What the task asks
Locate and copy each line in the data that contains the word "dimensions".

Input data
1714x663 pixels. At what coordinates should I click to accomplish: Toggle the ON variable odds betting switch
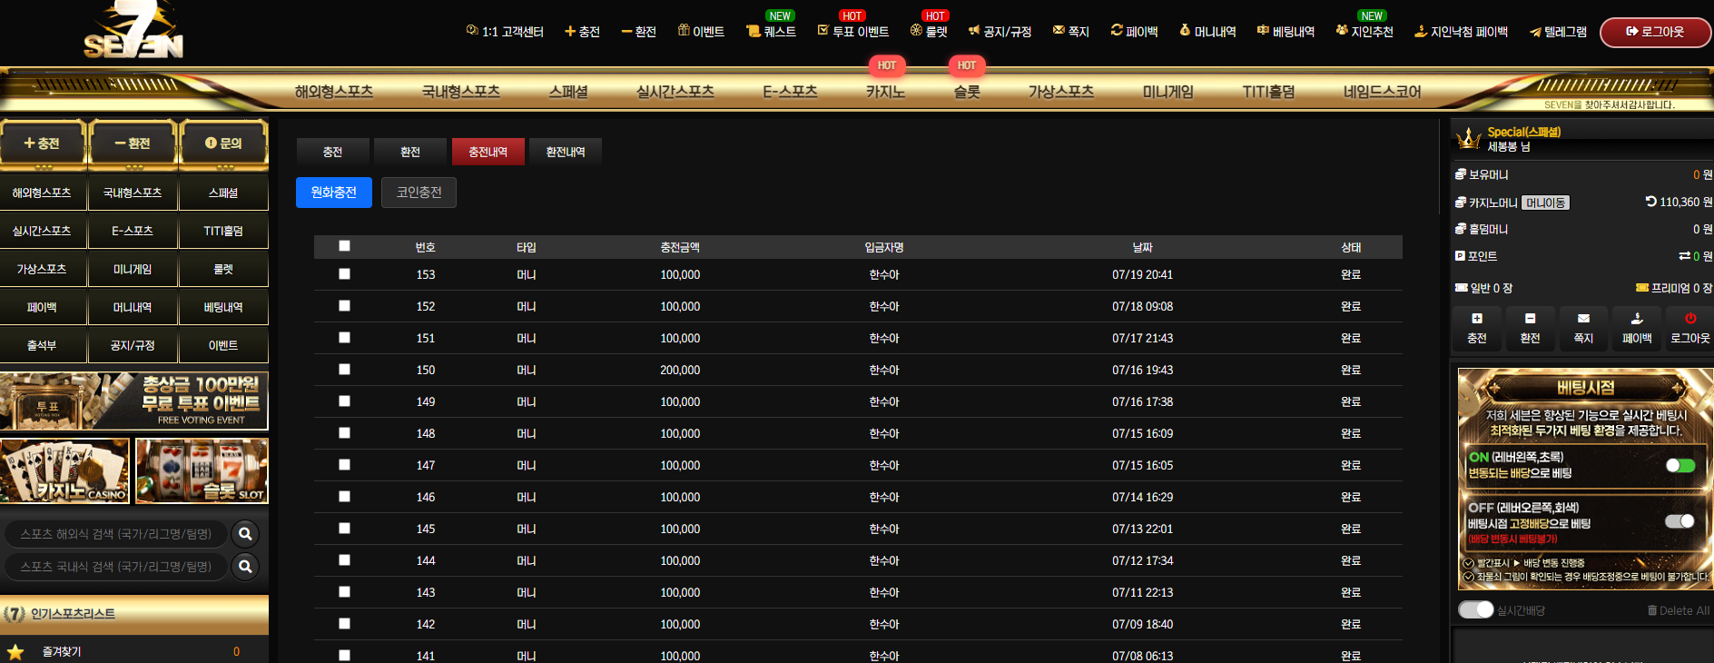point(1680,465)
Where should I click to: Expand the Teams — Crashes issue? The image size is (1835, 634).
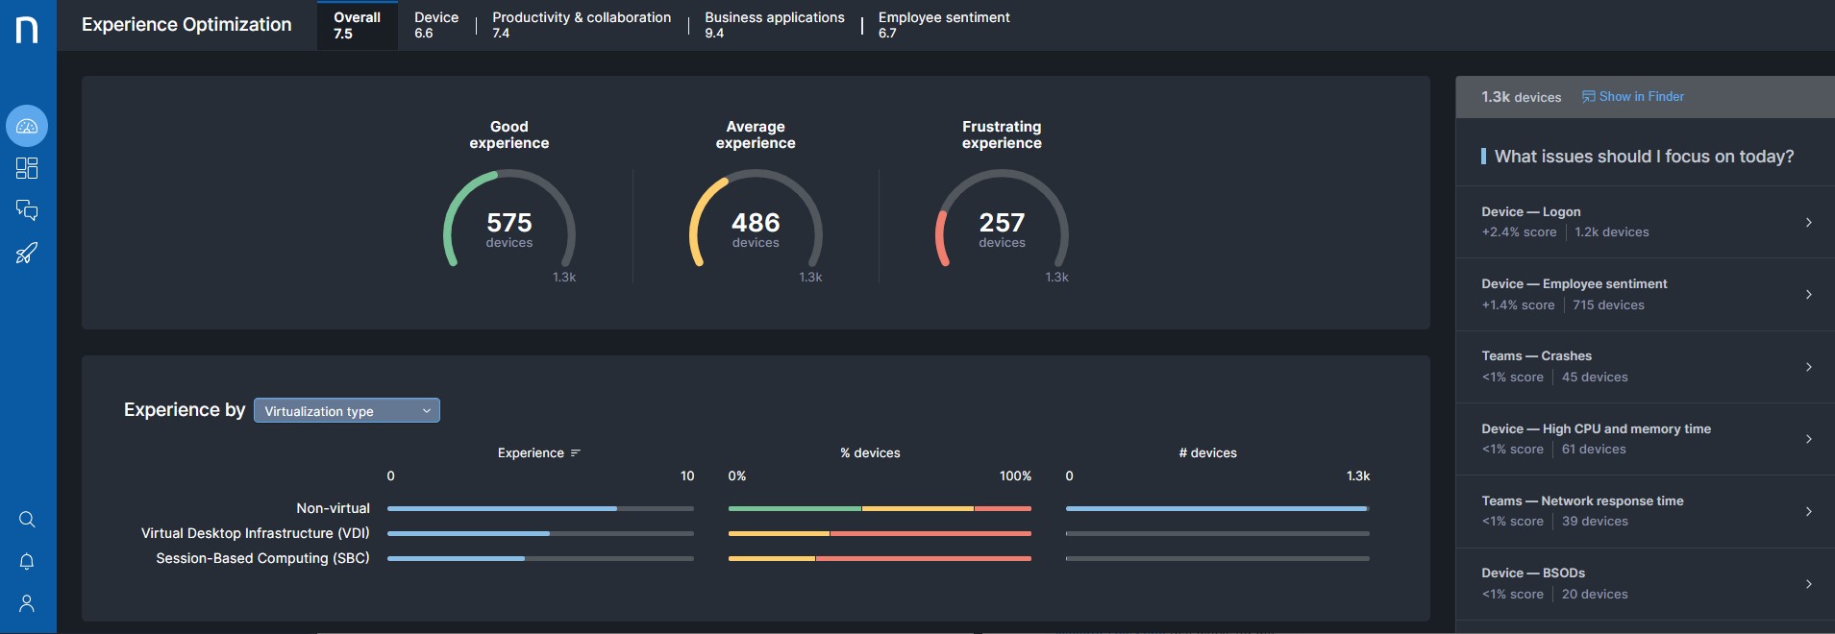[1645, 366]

---

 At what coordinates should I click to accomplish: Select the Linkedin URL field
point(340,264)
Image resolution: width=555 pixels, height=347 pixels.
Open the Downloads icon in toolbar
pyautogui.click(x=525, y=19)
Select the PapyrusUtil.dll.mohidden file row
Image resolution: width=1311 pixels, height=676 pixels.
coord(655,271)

* * *

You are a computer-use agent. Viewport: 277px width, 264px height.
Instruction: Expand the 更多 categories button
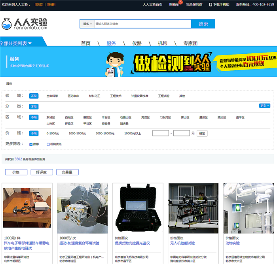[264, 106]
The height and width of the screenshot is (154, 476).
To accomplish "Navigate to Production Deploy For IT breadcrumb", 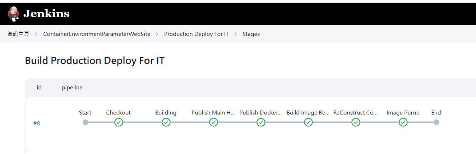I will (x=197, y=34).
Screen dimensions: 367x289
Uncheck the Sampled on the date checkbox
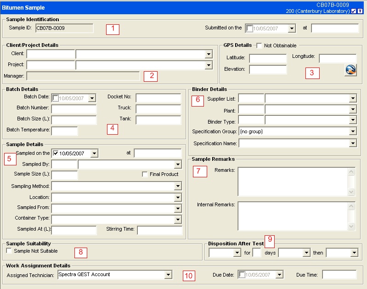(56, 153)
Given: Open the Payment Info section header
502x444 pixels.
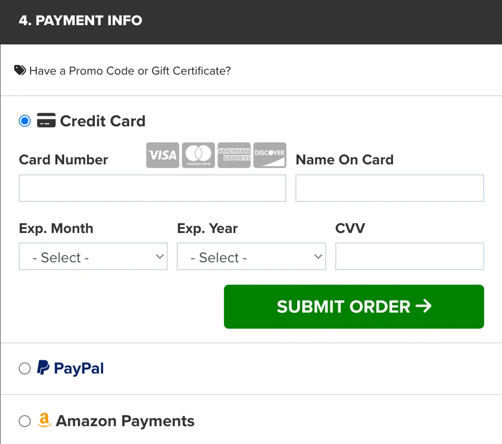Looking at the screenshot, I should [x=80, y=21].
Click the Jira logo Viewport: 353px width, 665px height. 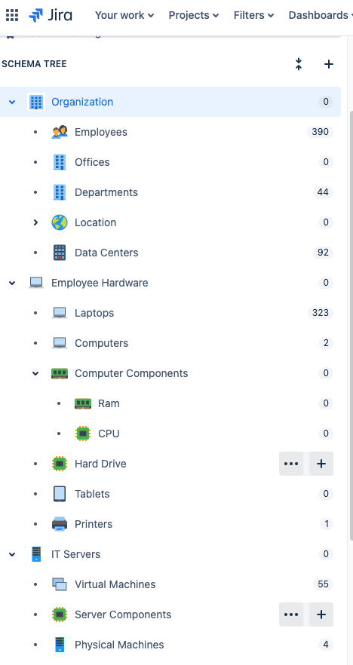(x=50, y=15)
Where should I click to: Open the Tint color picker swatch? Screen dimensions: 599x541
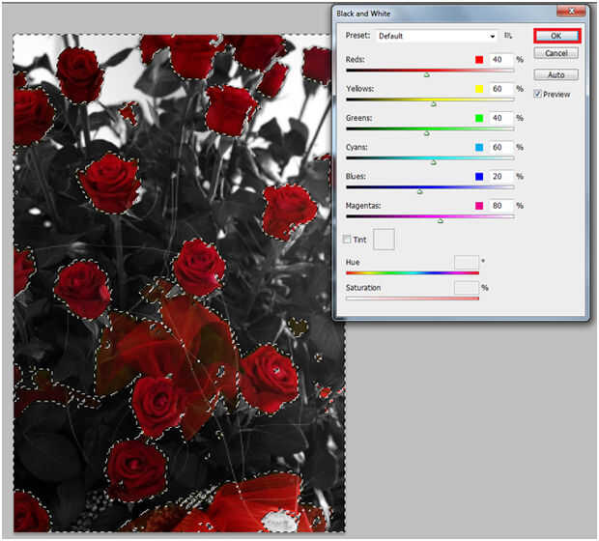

Output below
Screen dimensions: 367x289
Where should I click to: Open the Tint color picker swatch? Screen dimensions: 599x541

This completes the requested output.